▸ **Exercise directions**
Using the records below, give again exactly the lines from the line that contains "Search (26, 224)" through the line that contains "تماس با ما (97, 2462)", both ends included, and only those.

(Collected data entries)
----------------

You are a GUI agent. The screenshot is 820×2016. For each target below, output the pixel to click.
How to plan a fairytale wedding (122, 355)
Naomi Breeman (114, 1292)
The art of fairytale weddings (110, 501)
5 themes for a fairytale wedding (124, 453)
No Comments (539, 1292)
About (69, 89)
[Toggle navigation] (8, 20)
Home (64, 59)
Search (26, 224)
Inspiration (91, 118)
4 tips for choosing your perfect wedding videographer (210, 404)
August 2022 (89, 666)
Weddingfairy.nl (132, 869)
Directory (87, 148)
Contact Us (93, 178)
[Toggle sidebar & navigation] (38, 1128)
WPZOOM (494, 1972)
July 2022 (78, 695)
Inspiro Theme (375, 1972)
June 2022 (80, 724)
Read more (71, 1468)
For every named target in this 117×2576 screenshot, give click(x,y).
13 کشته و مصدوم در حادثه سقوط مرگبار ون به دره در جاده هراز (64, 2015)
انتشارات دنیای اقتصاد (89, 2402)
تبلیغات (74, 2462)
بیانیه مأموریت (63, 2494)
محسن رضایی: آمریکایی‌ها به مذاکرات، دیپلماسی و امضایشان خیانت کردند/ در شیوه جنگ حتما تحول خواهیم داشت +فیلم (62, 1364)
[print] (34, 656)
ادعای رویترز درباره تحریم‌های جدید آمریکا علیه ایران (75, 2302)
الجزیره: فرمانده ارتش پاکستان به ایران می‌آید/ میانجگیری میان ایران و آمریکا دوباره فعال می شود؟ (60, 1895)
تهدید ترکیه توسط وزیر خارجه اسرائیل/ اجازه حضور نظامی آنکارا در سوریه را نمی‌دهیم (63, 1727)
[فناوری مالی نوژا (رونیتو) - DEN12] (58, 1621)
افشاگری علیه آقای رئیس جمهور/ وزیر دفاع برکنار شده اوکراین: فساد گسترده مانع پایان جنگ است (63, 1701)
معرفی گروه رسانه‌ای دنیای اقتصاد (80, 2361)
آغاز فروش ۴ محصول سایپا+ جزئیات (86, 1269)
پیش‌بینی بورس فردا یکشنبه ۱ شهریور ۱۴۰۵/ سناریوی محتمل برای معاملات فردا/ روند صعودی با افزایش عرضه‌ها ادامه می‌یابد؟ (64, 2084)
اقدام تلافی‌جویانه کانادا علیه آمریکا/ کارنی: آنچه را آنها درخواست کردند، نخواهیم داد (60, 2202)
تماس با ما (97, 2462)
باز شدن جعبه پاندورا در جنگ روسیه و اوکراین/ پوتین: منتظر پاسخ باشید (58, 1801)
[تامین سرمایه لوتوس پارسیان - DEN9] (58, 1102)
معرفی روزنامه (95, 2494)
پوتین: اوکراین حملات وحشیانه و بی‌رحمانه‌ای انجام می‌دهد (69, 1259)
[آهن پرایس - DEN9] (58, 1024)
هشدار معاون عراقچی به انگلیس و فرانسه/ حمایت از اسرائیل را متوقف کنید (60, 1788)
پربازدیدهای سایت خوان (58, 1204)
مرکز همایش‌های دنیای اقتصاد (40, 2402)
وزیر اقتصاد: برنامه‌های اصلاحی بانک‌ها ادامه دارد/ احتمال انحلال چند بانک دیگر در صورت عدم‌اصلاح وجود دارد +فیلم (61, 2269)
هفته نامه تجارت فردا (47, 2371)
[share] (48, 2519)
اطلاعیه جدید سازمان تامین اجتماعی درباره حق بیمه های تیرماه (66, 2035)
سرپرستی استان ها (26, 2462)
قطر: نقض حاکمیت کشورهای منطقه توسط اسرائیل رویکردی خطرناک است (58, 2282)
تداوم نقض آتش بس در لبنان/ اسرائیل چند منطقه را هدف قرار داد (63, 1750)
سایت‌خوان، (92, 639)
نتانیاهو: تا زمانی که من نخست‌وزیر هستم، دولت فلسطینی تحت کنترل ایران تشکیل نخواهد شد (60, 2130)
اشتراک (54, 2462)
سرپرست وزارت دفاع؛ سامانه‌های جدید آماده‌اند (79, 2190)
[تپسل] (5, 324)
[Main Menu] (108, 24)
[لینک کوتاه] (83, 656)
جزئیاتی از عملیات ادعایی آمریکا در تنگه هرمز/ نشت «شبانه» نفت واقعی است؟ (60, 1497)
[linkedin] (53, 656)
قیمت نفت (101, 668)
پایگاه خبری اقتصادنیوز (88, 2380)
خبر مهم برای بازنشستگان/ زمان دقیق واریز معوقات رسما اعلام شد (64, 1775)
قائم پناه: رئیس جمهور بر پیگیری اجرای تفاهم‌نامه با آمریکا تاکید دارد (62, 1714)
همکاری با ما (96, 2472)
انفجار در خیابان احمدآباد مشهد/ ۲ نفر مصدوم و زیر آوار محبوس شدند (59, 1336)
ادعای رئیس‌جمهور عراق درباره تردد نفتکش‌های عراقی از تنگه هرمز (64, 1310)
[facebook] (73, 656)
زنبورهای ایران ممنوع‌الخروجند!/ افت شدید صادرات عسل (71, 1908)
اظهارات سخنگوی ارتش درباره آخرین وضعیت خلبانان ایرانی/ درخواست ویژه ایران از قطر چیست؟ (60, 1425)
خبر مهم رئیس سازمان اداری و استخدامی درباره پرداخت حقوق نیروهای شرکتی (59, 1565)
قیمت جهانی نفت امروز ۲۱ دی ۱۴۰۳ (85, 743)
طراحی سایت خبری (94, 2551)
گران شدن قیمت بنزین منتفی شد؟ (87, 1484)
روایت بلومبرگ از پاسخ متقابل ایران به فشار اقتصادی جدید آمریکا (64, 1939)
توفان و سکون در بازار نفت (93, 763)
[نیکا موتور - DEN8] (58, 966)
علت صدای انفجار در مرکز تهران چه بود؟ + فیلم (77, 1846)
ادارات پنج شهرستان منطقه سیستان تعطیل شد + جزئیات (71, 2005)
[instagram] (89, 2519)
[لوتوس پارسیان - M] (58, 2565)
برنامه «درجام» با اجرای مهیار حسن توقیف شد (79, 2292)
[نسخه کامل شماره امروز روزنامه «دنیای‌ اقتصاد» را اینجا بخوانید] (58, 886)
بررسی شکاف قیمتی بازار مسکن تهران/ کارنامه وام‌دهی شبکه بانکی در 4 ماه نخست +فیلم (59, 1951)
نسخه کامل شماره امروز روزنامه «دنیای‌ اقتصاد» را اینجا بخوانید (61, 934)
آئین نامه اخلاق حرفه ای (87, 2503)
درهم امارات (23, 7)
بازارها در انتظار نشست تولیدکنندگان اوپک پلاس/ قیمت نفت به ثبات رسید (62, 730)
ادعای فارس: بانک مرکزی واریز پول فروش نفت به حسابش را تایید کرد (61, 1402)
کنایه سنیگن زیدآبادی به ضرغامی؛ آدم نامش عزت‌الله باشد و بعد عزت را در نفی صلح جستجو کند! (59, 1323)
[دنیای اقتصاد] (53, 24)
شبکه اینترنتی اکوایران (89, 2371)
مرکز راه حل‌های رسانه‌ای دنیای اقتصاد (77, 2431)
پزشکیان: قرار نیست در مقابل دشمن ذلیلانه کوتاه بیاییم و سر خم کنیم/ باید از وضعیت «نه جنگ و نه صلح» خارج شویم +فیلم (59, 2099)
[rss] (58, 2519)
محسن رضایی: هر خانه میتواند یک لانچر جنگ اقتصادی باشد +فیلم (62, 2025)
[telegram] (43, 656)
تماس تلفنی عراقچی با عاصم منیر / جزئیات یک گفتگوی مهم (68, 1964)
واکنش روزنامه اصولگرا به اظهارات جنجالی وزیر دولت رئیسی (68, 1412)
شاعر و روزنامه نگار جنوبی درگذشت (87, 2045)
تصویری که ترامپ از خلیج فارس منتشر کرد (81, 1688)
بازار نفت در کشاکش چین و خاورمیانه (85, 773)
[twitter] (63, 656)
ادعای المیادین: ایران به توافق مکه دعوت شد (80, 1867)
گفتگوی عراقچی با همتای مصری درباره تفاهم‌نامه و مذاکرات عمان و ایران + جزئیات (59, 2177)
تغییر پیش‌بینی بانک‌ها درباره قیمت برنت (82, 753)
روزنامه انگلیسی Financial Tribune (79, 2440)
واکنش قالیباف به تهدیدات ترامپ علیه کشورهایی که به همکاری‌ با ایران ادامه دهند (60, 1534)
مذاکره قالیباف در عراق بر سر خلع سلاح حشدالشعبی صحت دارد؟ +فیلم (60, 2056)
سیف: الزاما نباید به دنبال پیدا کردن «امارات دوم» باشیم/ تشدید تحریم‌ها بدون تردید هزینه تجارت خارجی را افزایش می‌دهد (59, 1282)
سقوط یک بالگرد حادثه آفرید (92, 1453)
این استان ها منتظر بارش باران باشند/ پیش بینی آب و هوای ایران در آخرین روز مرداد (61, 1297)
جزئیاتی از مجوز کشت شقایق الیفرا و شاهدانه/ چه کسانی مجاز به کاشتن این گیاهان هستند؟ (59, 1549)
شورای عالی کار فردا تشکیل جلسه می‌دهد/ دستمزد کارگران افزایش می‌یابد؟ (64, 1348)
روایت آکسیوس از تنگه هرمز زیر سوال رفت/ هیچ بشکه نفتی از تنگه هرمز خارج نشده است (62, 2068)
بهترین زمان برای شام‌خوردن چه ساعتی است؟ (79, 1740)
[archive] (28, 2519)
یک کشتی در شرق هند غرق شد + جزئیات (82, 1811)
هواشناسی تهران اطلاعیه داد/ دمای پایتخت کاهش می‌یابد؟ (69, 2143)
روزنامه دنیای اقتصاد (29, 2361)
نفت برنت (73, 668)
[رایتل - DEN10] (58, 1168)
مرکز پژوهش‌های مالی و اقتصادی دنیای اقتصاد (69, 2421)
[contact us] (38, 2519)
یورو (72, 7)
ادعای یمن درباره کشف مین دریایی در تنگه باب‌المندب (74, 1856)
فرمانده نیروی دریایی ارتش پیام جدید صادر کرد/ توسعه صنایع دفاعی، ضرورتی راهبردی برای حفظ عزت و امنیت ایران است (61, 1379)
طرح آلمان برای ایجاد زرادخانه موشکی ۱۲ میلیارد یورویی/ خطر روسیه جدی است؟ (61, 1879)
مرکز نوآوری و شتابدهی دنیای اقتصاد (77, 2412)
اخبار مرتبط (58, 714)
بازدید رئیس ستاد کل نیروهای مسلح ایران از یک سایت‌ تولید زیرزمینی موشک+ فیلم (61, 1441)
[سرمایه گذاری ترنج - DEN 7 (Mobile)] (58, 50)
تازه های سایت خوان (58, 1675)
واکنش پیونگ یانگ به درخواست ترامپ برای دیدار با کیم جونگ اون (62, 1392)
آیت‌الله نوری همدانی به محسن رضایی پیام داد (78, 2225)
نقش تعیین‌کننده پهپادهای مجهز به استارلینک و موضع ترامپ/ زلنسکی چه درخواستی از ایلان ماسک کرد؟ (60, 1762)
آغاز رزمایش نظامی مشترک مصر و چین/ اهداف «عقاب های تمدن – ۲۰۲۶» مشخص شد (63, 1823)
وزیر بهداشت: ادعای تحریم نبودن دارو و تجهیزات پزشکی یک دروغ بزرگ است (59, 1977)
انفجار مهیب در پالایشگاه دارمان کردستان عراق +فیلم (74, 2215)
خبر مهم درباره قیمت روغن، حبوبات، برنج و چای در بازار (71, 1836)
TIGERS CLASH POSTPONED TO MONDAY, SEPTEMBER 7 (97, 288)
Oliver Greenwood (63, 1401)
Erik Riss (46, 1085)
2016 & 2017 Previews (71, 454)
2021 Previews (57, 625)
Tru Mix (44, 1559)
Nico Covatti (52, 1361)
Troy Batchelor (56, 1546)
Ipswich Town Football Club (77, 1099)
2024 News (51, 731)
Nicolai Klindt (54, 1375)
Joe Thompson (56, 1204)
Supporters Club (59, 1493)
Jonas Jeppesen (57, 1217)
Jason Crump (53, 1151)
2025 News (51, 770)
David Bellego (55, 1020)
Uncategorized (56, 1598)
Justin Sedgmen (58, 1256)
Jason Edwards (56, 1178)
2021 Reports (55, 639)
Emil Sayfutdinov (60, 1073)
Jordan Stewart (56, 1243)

----------------

▸ **Reply**
Search (26, 224)
Inspiration (91, 118)
4 tips for choosing your perfect wedding videographer (210, 404)
August 2022 (89, 666)
Weddingfairy.nl (132, 869)
Directory (87, 148)
Contact Us (93, 178)
[Toggle sidebar & navigation] (38, 1128)
WPZOOM (494, 1972)
July 2022 (78, 695)
Inspiro Theme (375, 1972)
June 2022 (80, 724)
Read more (71, 1468)
For every named target in this 117×2576 screenshot, give click(x,y).
13 کشته و مصدوم در حادثه سقوط مرگبار ون به دره در جاده هراز (64, 2015)
انتشارات دنیای اقتصاد (89, 2402)
تبلیغات (74, 2462)
بیانیه مأموریت (63, 2494)
محسن رضایی: آمریکایی‌ها به مذاکرات، دیپلماسی و امضایشان خیانت کردند/ در شیوه جنگ حتما تحول خواهیم داشت +فیلم (62, 1364)
[print] (34, 656)
ادعای رویترز درباره تحریم‌های جدید آمریکا علیه ایران (75, 2302)
الجزیره: فرمانده ارتش پاکستان به ایران می‌آید/ میانجگیری میان ایران و آمریکا دوباره فعال می شود؟ (60, 1895)
تهدید ترکیه توسط وزیر خارجه اسرائیل/ اجازه حضور نظامی آنکارا در سوریه را نمی‌دهیم (63, 1727)
[فناوری مالی نوژا (رونیتو) - DEN12] (58, 1621)
افشاگری علیه آقای رئیس جمهور/ وزیر دفاع برکنار شده اوکراین: فساد گسترده مانع پایان جنگ است (63, 1701)
معرفی گروه رسانه‌ای دنیای اقتصاد (80, 2361)
آغاز فروش ۴ محصول سایپا+ جزئیات (86, 1269)
پیش‌بینی بورس فردا یکشنبه ۱ شهریور ۱۴۰۵/ سناریوی محتمل برای معاملات فردا/ روند صعودی با افزایش عرضه‌ها ادامه می‌یابد؟ (64, 2084)
اقدام تلافی‌جویانه کانادا علیه آمریکا/ کارنی: آنچه را آنها درخواست کردند، نخواهیم داد (60, 2202)
تماس با ما (97, 2462)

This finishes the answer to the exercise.